This repo contains code for the experiments in Knowledge Transfer via Dense Cross-layer Mutual-distillation (ECCV'2020) by Anbang Yao and Dawei Sun. This repo was developed based on the official pytorch implementation of WRN .
Figure 1: Overall architecture of the proposed training framwork.
Knowledge Distillation (KD) based methods adopt the oneway Knowledge Transfer (KT) scheme in which training a lower-capacity student network is guided by a pre-trained high-capacity teacher network. Recently, Deep Mutual Learning (DML) presented a two-way KT strategy, showing that the student network can be also helpful to improve the teacher network. In this paper, we propose Dense Crosslayer Mutual-distillation (DCM), an improved two-way KT method in which the teacher and student networks are trained collaboratively from scratch. To augment knowledge representation learning, well-designed auxiliary classifiers are added to certain hidden layers of both teacher and student networks. To boost KT performance, we introduce dense bidirectional KD operations between the layers appended with classifiers. After training, all auxiliary classifiers are discarded, and thus there are no extra parameters introduced to final models. We test our method on a variety of KT tasks, showing its superiorities over related methods.

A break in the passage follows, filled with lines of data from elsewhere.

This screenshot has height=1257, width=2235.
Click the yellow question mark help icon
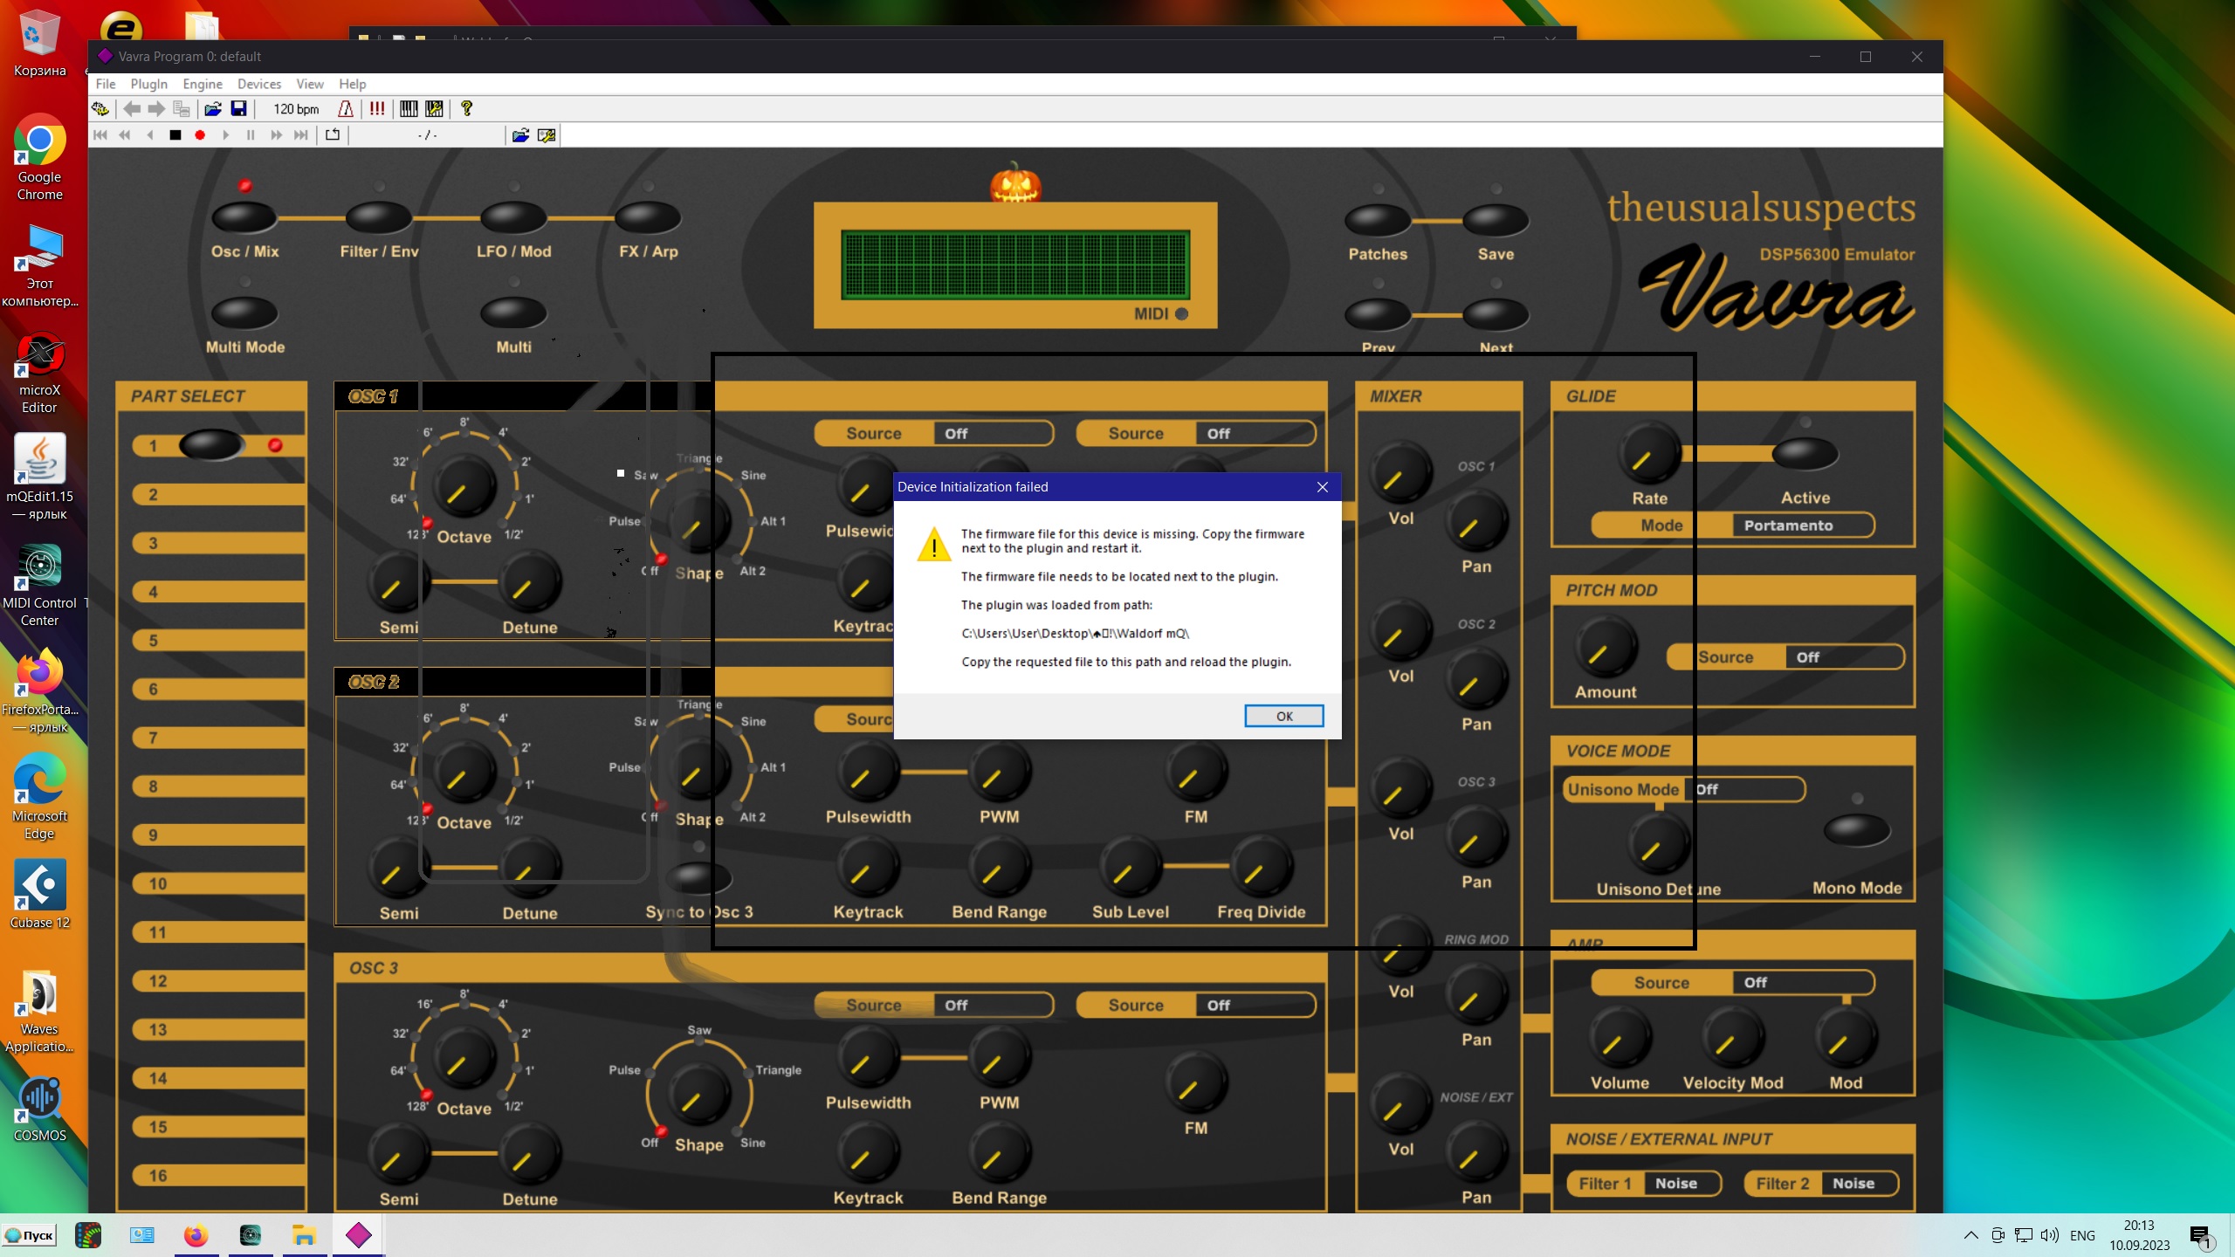tap(466, 109)
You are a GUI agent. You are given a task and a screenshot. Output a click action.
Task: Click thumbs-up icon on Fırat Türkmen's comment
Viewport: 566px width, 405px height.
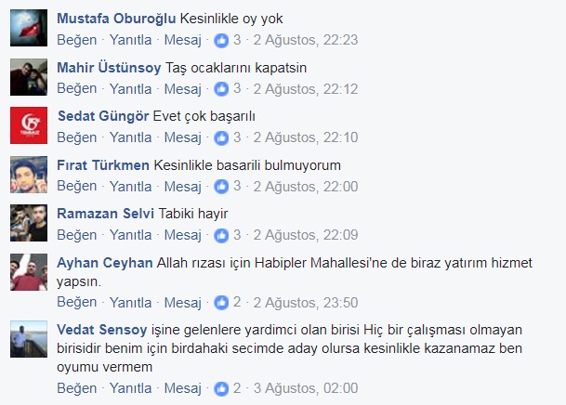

Testing error (%, mean +/- std over 5 runs) on CIFAR-100:
Net 1 | Net 2 | baseline Net 1 | Net 2 |
DML Net 1 | Net 2 |
DCM Net 1 | Net 2 |
---|---|---|---|
WRN-28-10 | WRN-28-10 | 18.72 +/- 0.24 | 18.72 +/- 0.24 | 17.89 +/- 0.26 | 17.95 +/- 0.07 | 16.61 +/- 0.24 | 16.65 +/- 0.22 |
WRN-28-10 | MobileNet | 18.72 +/- 0.24 | 26.30 +/- 0.35 | 17.24 +/- 0.13 | 23.91 +/- 0.22 | 16.83 +/- 0.07 | 21.43 +/- 0.20 |
See https://arxiv.org/abs/xxxx for details.
Figure 2: Error rate of WRN-28-10 on CIFAR-100. (The results were averaged over 5 runs.)
bibtex:
@inproceedings{Yao2020DCM,
title={Knowledge Transfer via Dense Cross-layer Mutual-distillation},
author={Yao, Anbang and Sun, Dawei},
booktitle={Proceedings of the European Conference on Computer Vision},
year={2020}
}
pip install -r requirements.txt
# train wrn-28-10 v.s. wrn-28-10
cd wrn/
mkdir logs
python main.py --save ./logs/wrn-28-10 --depth 28 --width 10 --dataroot [path to the CIFAR dataset]
# train wrn-28-10 v.s. mobilenet
cd wrn_mobi/
mkdir logs
python main.py --save ./logs/wrn-28-10_mobilenet --dataroot [path to the CIFAR dataset]